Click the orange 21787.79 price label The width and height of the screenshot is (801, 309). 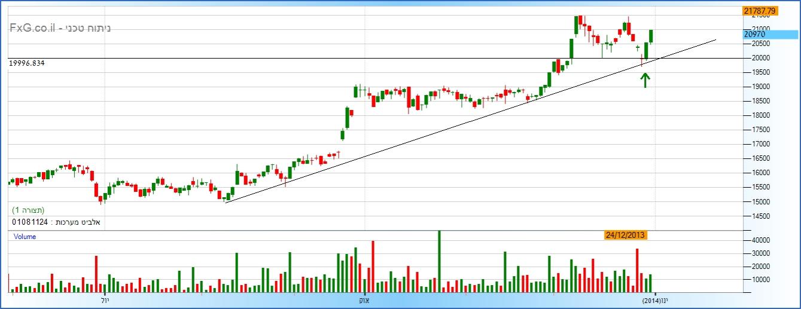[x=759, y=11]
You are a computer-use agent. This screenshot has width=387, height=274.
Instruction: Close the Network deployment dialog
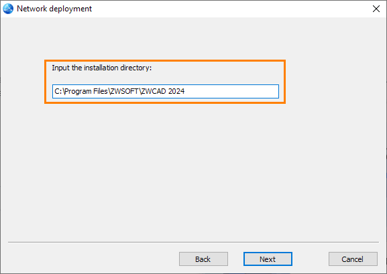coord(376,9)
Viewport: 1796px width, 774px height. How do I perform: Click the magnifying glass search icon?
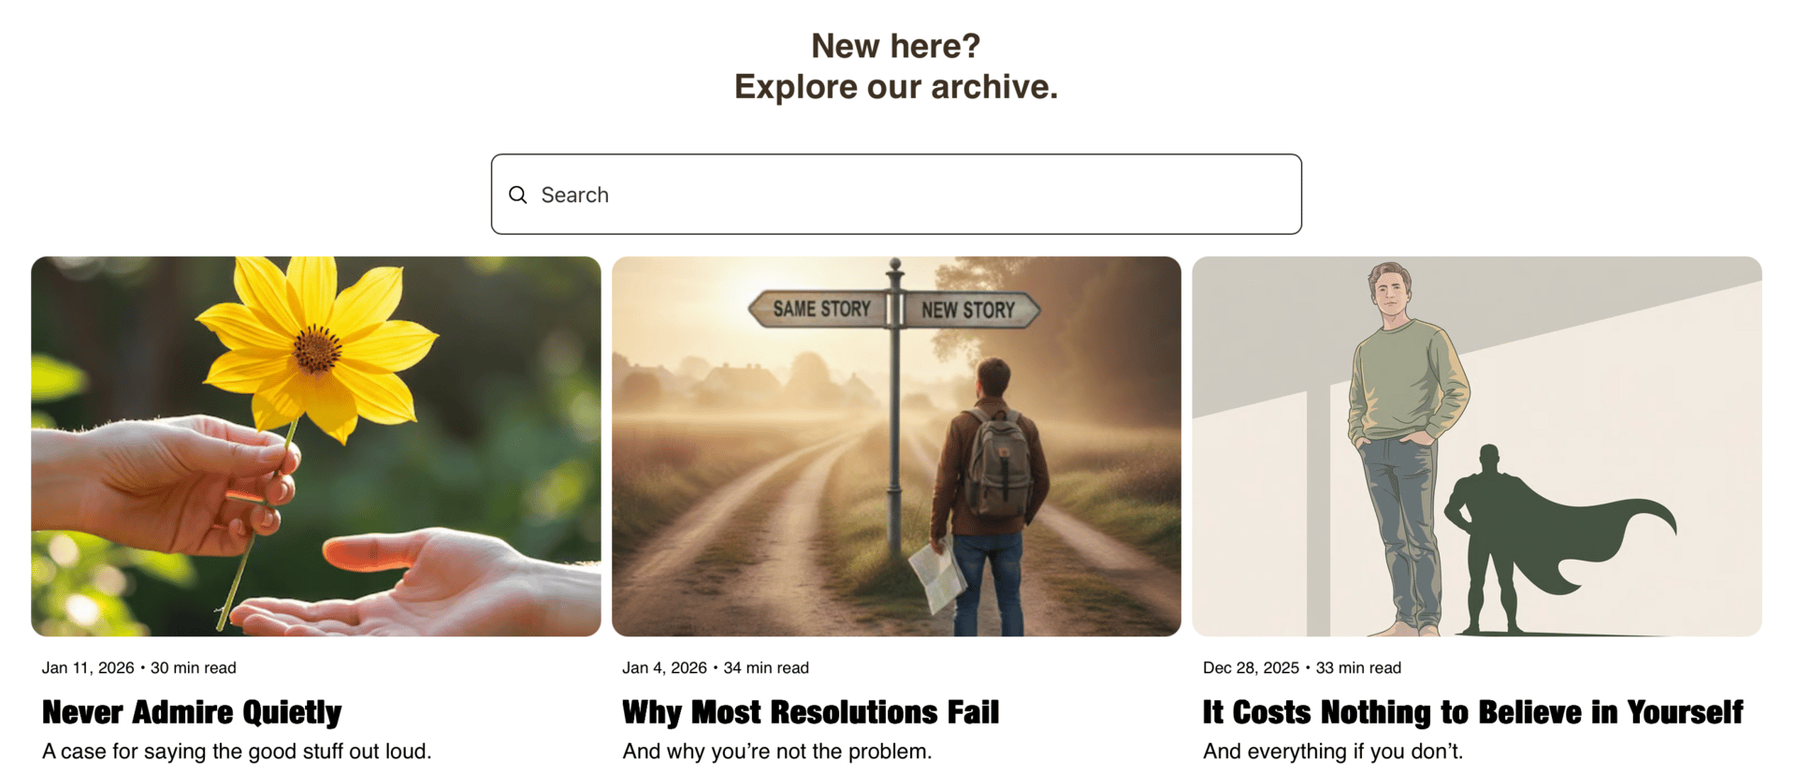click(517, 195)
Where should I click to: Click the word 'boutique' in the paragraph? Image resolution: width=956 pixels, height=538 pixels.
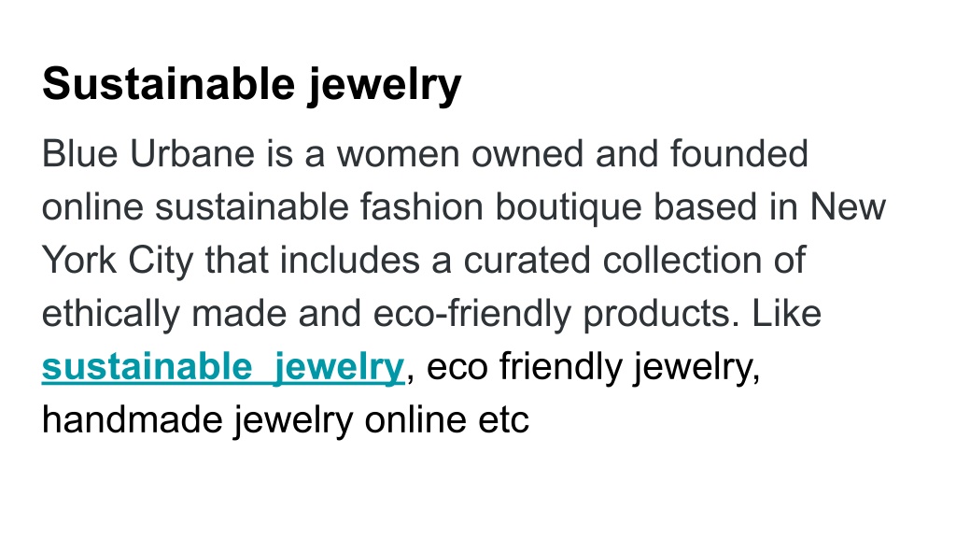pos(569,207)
____
== Short problem ==
Rescale the items starting at the line containing "Where should I" and ending at the last of the items. Reproduce every line, requests included, but omit the pictures, and multiply each coordinate in the answers by 2, rounding to whole numbers with halves rounded up.

== Exercise answer ==
Where should I click to: Click the word 'boutique' in the paragraph? Image resolution: width=956 pixels, height=538 pixels.
pos(1138,414)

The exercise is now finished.